В конце концов, шкура была снята, и Лешка, как прополаскивая, потащил ее по чистому снегу, оставляя кровавый след.
Пока он таскал ее по снегу, гундя придуманную им же песню — «шкурка, шкурочка, на поллитра обменяю я тебя, шкурка, шкурочка моя…», Генка принялся вспарывать живот барана. Вывалившиеся кишки из него он, спотыкаясь, отволок к забору сада. И теперь стоял возле ободранной туши с ножом в руке и весь в дерьме. Подошедшему Лешке заявил, спотыкаясь в словах, не зная к чему:
— Чем глубже в лес, тем толще партизаны, — и похлопав значимо ладонью по освежеванной тушке, икнул.
Скрипнула калитка и, опираясь на палку, в сад вошел дядя Федя. Сложив руки на своем импровизированном костыле, он так и остался стоять у калитки, укоризненно наблюдая за двумя баламутами.
— Генка, — не выдержав, обратился он к зятю, — дождешься, что моя дочь вытурит тебя из дома, и правильно сделает.
— За что? — вытаращил глаза Генка.
— За глотку твою луженую.
— При чем здесь моя глотка, я работаю шофером и еще окромя, и все деньги в хозяйство несу, а что сейчас выпили с Лехой, так он позвал барана резать, — отбивался Генка.
— Шел бы ты, батя, подобру-поздорову телевизор смотреть, — влез заступником за друга Лешка.

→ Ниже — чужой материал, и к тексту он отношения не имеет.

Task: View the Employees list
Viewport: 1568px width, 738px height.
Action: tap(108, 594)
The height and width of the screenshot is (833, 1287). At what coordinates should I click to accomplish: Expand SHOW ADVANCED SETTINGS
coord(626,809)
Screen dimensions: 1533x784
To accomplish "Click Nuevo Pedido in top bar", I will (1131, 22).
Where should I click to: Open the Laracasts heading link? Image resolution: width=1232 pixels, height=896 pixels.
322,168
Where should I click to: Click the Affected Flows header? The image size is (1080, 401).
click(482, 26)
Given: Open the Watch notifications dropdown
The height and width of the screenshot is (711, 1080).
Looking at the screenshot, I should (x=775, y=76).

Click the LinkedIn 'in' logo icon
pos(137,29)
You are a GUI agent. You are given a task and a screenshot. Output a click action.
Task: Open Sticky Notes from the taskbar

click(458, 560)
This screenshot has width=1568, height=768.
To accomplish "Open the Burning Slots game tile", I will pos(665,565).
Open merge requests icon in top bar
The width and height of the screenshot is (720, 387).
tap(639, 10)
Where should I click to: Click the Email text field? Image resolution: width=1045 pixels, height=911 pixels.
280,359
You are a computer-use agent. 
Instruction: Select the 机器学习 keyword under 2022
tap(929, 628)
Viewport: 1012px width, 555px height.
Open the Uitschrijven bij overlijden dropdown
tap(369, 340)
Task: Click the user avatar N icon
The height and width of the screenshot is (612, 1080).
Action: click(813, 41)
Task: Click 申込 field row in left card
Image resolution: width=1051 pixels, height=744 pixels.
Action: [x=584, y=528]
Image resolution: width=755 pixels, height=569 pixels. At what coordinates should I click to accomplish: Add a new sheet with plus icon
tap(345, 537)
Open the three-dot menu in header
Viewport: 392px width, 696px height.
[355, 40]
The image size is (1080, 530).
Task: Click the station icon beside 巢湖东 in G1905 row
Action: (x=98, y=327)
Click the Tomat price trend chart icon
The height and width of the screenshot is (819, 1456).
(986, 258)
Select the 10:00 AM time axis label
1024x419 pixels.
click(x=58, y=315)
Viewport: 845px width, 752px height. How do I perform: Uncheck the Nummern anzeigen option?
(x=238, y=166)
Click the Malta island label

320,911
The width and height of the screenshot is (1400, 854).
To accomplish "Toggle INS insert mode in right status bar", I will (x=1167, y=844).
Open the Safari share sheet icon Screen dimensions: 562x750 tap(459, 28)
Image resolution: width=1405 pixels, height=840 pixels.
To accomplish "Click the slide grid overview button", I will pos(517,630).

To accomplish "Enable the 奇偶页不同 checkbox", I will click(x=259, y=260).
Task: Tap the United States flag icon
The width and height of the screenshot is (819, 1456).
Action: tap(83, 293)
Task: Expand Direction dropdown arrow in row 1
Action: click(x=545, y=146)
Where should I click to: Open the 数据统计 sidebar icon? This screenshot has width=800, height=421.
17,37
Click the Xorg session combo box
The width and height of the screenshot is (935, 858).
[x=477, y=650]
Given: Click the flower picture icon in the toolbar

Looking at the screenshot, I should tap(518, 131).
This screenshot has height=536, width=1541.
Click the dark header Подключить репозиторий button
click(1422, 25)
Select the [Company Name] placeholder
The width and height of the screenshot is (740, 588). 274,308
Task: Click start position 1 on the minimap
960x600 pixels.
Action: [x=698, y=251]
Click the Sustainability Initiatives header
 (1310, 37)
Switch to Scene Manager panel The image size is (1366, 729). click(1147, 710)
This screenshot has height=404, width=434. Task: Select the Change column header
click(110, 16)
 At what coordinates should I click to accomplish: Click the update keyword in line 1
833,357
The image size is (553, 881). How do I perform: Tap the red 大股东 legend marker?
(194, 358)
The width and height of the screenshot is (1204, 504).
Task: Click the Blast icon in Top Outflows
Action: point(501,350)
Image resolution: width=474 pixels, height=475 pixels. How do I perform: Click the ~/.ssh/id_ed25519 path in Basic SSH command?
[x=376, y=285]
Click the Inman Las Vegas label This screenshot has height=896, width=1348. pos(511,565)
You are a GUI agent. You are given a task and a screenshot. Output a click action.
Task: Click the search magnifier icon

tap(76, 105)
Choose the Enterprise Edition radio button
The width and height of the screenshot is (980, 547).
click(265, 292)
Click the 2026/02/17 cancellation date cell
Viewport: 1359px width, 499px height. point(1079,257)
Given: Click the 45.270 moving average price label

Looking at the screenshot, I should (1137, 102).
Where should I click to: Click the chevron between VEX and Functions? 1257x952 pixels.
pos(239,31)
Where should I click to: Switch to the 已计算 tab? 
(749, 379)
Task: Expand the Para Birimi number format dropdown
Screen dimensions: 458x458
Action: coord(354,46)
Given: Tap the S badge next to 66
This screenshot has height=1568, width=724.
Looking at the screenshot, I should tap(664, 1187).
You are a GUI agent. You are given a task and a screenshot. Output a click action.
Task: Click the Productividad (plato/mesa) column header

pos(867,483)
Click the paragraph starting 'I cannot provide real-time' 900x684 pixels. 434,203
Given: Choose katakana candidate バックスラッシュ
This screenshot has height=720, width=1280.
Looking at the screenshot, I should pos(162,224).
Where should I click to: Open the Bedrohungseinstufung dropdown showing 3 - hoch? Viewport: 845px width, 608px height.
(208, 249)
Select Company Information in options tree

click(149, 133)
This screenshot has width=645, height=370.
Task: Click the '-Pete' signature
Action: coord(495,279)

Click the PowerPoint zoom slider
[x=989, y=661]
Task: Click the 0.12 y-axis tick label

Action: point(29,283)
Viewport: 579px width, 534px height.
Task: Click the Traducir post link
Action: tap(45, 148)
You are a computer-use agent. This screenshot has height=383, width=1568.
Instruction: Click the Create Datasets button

— Я-то пойду, — обиженно согласился дядя Федя. — А как ты шофером работаешь, мы уже знаем. Сто раз твои права спасали в ГАИ, — не унимался он. — Или уже забыл. Не благодарна людская память. Коротка, ох, коротка.
До выхода на пенсию дядя Федя работал районным судьей и пользовался у начальства большим авторитетом, и сейчас, намекая зятю о спасении прав в ГАИ, он, конечно, имел в виду свое участие в процедуре по спасению.
Генка удивленно заглядывал барану вовнутрь, переводя ошарашенный взгляд на Лешку.
— А где сердце? — спросил он у Лешки.
Лешка тоже заглянул и, озадаченный, уставился на Генку. Так они с минуту стояли и смотрели друг на друга.
— Бессердечный баран, — выдохнул Лешка и накинулся на зятя: — Ты его, обалдуй, вместе с кишками выкинул, и они дружно направились проверять кишки.
— Наконец-то признались, кто они на самом деле, — хохотнул дядя Федя, и уже открывая калитку во двор, крикнул Сергею: — А ты когда приедешь за своим бараном, то приезжай трезвый, а то и барана не найдешь. Вон ловкачи сердце потеряли или головы свои. — И пошел, сутулясь, домой.
Мы с Сергеем закурили и стали смотреть, как два друга патриотично разгребают кишки. Откровенно говоря, я и сам не понял, куда подевалось сердце. В анатомии баранов я был слаб.
Друзья вернулись к барану, все испачканные дерьмом.
— Ну, куда сердце подевалось? — не унимался Лешка. Он раздвинул живот барана и залез в него вместе с шапкой. Потом догадливо снял шапку и нырнул в брюхо барана снова.
— Ну, где же сердце? — недоумевал он, вытащив голову из брюха и вопрошающе воззрившись на Сережку: — Скажи, дохтор, где у барана сердце, магар поставлю.
— Под левой коленкой правой ноги, — усмехнулся Сергей, вставая и подходя к двум баранам.
Он взял воткнутый в снег нож и полоснул по грудной диафрагме барана.